▼

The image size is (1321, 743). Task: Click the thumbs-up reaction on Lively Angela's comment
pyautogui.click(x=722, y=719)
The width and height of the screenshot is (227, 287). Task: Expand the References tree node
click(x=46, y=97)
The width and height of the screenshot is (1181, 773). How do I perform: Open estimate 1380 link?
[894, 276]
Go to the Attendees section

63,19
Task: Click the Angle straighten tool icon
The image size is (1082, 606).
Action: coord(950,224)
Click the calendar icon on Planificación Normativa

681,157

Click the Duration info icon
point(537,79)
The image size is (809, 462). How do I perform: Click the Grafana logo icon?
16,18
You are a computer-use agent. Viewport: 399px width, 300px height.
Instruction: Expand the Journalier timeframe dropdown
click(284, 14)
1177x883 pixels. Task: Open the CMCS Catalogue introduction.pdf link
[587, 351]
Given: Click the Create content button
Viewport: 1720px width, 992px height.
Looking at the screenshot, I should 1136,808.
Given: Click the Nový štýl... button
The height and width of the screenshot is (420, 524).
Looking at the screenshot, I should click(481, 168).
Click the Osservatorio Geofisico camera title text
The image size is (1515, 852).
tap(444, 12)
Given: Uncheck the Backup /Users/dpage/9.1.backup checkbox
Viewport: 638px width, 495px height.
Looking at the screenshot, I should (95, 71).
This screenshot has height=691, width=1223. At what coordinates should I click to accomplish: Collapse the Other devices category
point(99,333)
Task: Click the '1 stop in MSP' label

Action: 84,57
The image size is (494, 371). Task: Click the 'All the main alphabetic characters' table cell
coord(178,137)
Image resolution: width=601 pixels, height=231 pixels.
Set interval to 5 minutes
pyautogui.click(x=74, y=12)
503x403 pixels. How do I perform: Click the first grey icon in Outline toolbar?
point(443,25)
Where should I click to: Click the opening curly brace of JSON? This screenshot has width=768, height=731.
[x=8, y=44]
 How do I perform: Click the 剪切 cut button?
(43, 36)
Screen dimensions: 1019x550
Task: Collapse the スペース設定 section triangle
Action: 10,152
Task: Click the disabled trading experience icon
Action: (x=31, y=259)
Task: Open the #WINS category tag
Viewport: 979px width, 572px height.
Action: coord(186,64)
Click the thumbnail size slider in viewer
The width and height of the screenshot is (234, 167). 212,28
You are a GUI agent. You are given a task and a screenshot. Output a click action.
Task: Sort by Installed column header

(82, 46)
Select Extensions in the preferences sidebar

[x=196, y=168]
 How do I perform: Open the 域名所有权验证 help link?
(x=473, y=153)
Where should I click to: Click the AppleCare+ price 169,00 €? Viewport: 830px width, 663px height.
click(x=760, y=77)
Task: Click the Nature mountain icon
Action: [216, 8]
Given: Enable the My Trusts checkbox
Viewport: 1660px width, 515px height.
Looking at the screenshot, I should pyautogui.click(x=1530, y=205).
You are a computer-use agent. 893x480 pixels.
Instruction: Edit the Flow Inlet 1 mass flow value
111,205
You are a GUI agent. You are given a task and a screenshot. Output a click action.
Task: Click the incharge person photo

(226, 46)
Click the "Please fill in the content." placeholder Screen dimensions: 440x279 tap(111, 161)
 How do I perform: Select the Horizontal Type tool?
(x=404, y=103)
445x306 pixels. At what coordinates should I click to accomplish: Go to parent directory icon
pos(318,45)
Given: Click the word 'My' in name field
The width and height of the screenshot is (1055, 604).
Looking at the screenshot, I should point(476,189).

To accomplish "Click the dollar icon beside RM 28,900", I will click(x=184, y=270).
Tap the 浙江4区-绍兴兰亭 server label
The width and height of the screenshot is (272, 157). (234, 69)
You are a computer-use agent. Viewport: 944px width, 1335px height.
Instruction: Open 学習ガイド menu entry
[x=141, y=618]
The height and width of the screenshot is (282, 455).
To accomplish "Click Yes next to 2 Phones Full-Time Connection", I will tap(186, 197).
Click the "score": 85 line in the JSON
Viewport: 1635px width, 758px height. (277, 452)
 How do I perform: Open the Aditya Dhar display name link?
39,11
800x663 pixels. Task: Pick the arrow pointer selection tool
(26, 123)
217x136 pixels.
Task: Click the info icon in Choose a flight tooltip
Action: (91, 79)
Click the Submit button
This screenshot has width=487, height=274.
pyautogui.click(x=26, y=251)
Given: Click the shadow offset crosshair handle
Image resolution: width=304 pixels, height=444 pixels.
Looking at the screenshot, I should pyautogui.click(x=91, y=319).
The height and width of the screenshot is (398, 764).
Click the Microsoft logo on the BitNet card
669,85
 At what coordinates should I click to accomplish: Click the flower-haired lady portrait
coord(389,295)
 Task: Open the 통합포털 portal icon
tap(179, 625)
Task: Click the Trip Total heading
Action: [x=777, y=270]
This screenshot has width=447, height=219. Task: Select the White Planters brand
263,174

▲

Problem details => Reproduce the listing above in full, swapping "thumbs-up" for "heart" and leaving everything else unchanged.

Correct response =>
The image size is (1321, 743). Task: Click the heart reaction on Lively Angela's comment
pyautogui.click(x=722, y=719)
The width and height of the screenshot is (227, 287). Task: Expand the References tree node
click(x=46, y=97)
The width and height of the screenshot is (1181, 773). How do I perform: Open estimate 1380 link?
[894, 276]
Go to the Attendees section

63,19
Task: Click the Angle straighten tool icon
The image size is (1082, 606).
Action: coord(950,224)
Click the calendar icon on Planificación Normativa

681,157

Click the Duration info icon
point(537,79)
The image size is (809, 462). How do I perform: Click the Grafana logo icon?
16,18
You are a computer-use agent. Viewport: 399px width, 300px height.
Instruction: Expand the Journalier timeframe dropdown
click(284, 14)
1177x883 pixels. Task: Open the CMCS Catalogue introduction.pdf link
[587, 351]
Given: Click the Create content button
Viewport: 1720px width, 992px height.
Looking at the screenshot, I should 1136,808.
Given: Click the Nový štýl... button
The height and width of the screenshot is (420, 524).
Looking at the screenshot, I should click(481, 168).
Click the Osservatorio Geofisico camera title text
The image size is (1515, 852).
tap(444, 12)
Given: Uncheck the Backup /Users/dpage/9.1.backup checkbox
Viewport: 638px width, 495px height.
Looking at the screenshot, I should (95, 71).
This screenshot has height=691, width=1223. At what coordinates should I click to accomplish: Collapse the Other devices category
point(99,333)
Task: Click the '1 stop in MSP' label

Action: 84,57
The image size is (494, 371). Task: Click the 'All the main alphabetic characters' table cell
coord(178,137)
Image resolution: width=601 pixels, height=231 pixels.
Set interval to 5 minutes
pyautogui.click(x=74, y=12)
503x403 pixels. How do I perform: Click the first grey icon in Outline toolbar?
point(443,25)
Where should I click to: Click the opening curly brace of JSON? This screenshot has width=768, height=731.
[x=8, y=44]
 How do I perform: Click the 剪切 cut button?
(43, 36)
Screen dimensions: 1019x550
Task: Collapse the スペース設定 section triangle
Action: 10,152
Task: Click the disabled trading experience icon
Action: (x=31, y=259)
Task: Open the #WINS category tag
Viewport: 979px width, 572px height.
Action: coord(186,64)
Click the thumbnail size slider in viewer
The width and height of the screenshot is (234, 167). 212,28
You are a GUI agent. You are given a task and a screenshot. Output a click action.
Task: Sort by Installed column header

(82, 46)
Select Extensions in the preferences sidebar

[x=196, y=168]
 How do I perform: Open the 域名所有权验证 help link?
(x=473, y=153)
Where should I click to: Click the AppleCare+ price 169,00 €? Viewport: 830px width, 663px height.
click(x=760, y=77)
Task: Click the Nature mountain icon
Action: [216, 8]
Given: Enable the My Trusts checkbox
Viewport: 1660px width, 515px height.
Looking at the screenshot, I should pyautogui.click(x=1530, y=205).
You are a computer-use agent. 893x480 pixels.
Instruction: Edit the Flow Inlet 1 mass flow value
111,205
You are a GUI agent. You are given a task and a screenshot. Output a click action.
Task: Click the incharge person photo

(226, 46)
Click the "Please fill in the content." placeholder Screen dimensions: 440x279 tap(111, 161)
 How do I perform: Select the Horizontal Type tool?
(x=404, y=103)
445x306 pixels. At what coordinates should I click to accomplish: Go to parent directory icon
pos(318,45)
Given: Click the word 'My' in name field
The width and height of the screenshot is (1055, 604).
Looking at the screenshot, I should point(476,189).

To accomplish "Click the dollar icon beside RM 28,900", I will click(x=184, y=270).
Tap the 浙江4区-绍兴兰亭 server label
The width and height of the screenshot is (272, 157). (234, 69)
You are a computer-use agent. Viewport: 944px width, 1335px height.
Instruction: Open 学習ガイド menu entry
[x=141, y=618]
The height and width of the screenshot is (282, 455).
To accomplish "Click Yes next to 2 Phones Full-Time Connection", I will tap(186, 197).
Click the "score": 85 line in the JSON
Viewport: 1635px width, 758px height. (277, 452)
 How do I perform: Open the Aditya Dhar display name link?
39,11
800x663 pixels. Task: Pick the arrow pointer selection tool
(26, 123)
217x136 pixels.
Task: Click the info icon in Choose a flight tooltip
Action: (91, 79)
Click the Submit button
This screenshot has width=487, height=274.
pyautogui.click(x=26, y=251)
Given: Click the shadow offset crosshair handle
Image resolution: width=304 pixels, height=444 pixels.
Looking at the screenshot, I should pyautogui.click(x=91, y=319).
The height and width of the screenshot is (398, 764).
Click the Microsoft logo on the BitNet card
669,85
 At what coordinates should I click to accomplish: Click the flower-haired lady portrait
coord(389,295)
 Task: Open the 통합포털 portal icon
tap(179, 625)
Task: Click the Trip Total heading
Action: [x=777, y=270]
This screenshot has width=447, height=219. Task: Select the White Planters brand
263,174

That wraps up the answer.